“Just what we need…another fooking Yank!” Hate-filled eyes pounded me like fists.
I didn’t expect my arrival at Gloucester House, the prep school for Portora Royal, in Northern Ireland to start off like that at all. I exited swiftly to the relative safety of my dorm wondering what had I done to deserve this.
I hadn’t done anything, but it didn’t matter. I soon found out the one whose welcome set the tone was a Roman Catholic, and his cohort a Protestant, and I found it strangely ironic the two would be united against me who was just minding my own business trying to be friendly. “They hate each other – you can’t expect them to hate you any less,” Mom said later trying to console me. I didn’t see any evidence of them hating each other – just them hating me. There had to be another reason, I thought.

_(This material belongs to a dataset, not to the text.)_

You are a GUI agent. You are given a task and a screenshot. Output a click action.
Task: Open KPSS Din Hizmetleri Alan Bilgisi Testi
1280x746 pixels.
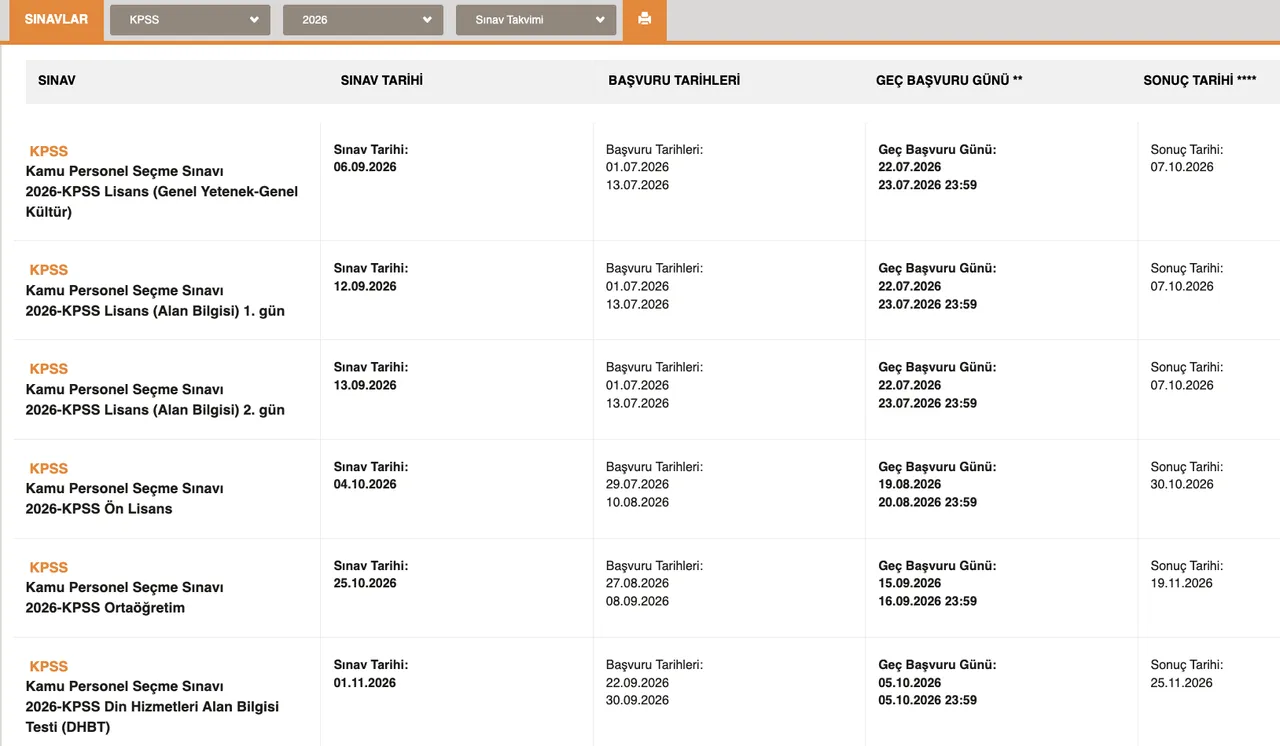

It didn’t take long to find out that America was responsible for much of the terror. They supplied the guns, ammunition, and money. Was America still fighting the Revolutionary War like the British still referred to America as the Colonies? Not exactly; America was full of Irish, especially in the North East, and there was the core of support for the IRA.

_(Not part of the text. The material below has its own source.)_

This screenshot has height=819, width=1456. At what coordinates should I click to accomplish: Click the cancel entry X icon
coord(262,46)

I learned about a group called NORAID who ran fund-raisers and bake-sales for The Cause. I learned later that persons linked the committee also ran guns for the IRA. In 1981 NORAID was forced to list the IRA as their principal benefactor, though NORAID was allowed to challenge the ruling. American guns, ammunition, and money again flowed to Ireland.

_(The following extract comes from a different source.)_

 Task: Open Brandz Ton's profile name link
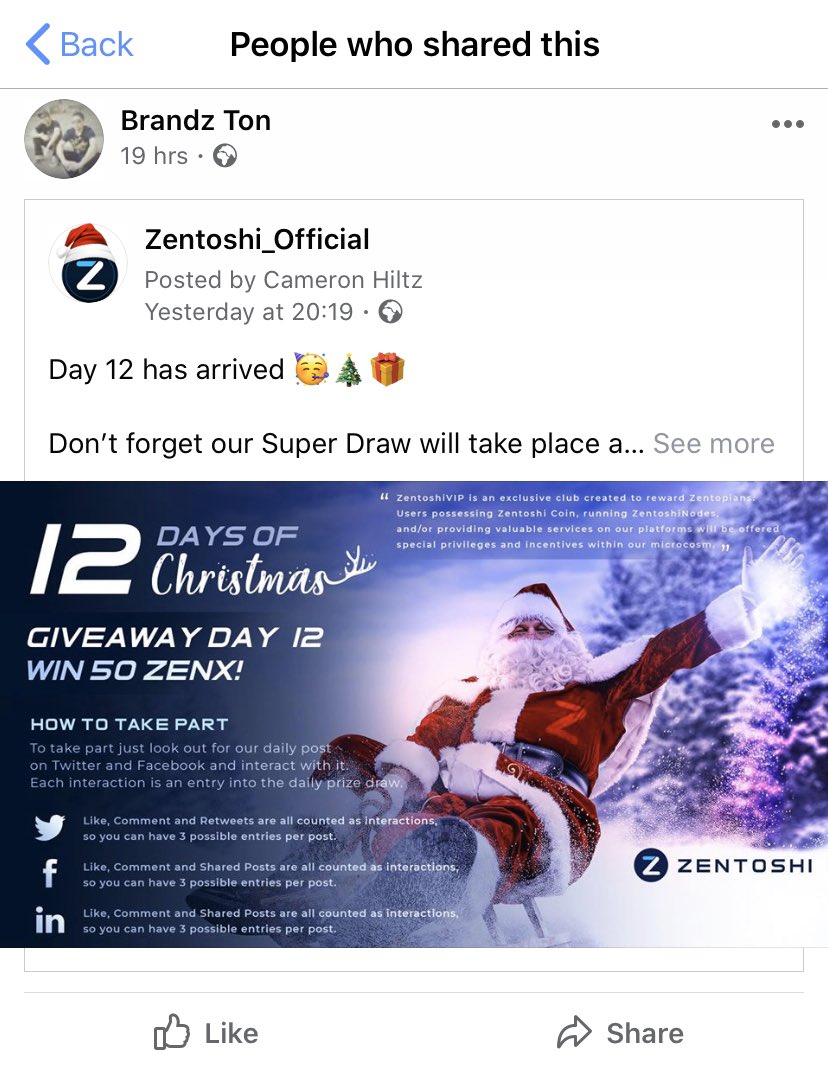click(x=196, y=121)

Support for Irish terrorism wasn’t restricted to private citizens either. I just finished watching a 2010 St. Patrick’s Day breakfast with Gerry Adams, in Boston, featuring Senator Jack Hart thanking the local faithful for their support in the cause. “We couldn’t have done it without you,” he says. And then there’s Senator Peter King who once said, “We must pledge ourselves to support those brave men and women who this very moment are carrying forth the struggle against British imperialism in the streets of Belfast and Derry.” He made many other comments, too, like, “If civilians are killed in an attack on a military installation, it is certainly regrettable, but I will not morally blame the IRA for it.” This is the guy who held hearings on the radicalization of American Muslims just recently.
I know all this now, of course, and my opinion is less-pointed than it had been as I learn more and more about what everyone was fighting for, but even if I’d known it then it wouldn’t have mattered. The kids in Ballygawley, Northern Ireland, Protestant and Catholic alike, never seemed bothered by each other or me. In fact we got on fine; they were friendly and curious, asking if my family had a television and how much did a loaf of bread cost and did I know anything about fishing and building big fires.
Truth is it took only a short while before I learned the root of the hatred at school. Wanting to avoid conflict as best I could, I minded my own business all the while observing and listening, and I noticed they’d mostly react strongly and negatively to American television shows. Comments like “Americans think they’re so much better than everyone else,” and “Americans have to have everything bigger and better” told me what I needed to know – their hatred was fueled by a Hollywood portrayal of America coupled with a resentment of the vague truth that America was the land of plenty. In other words: ignorance.
Then again, isn’t ignorance the root cause of most hatred?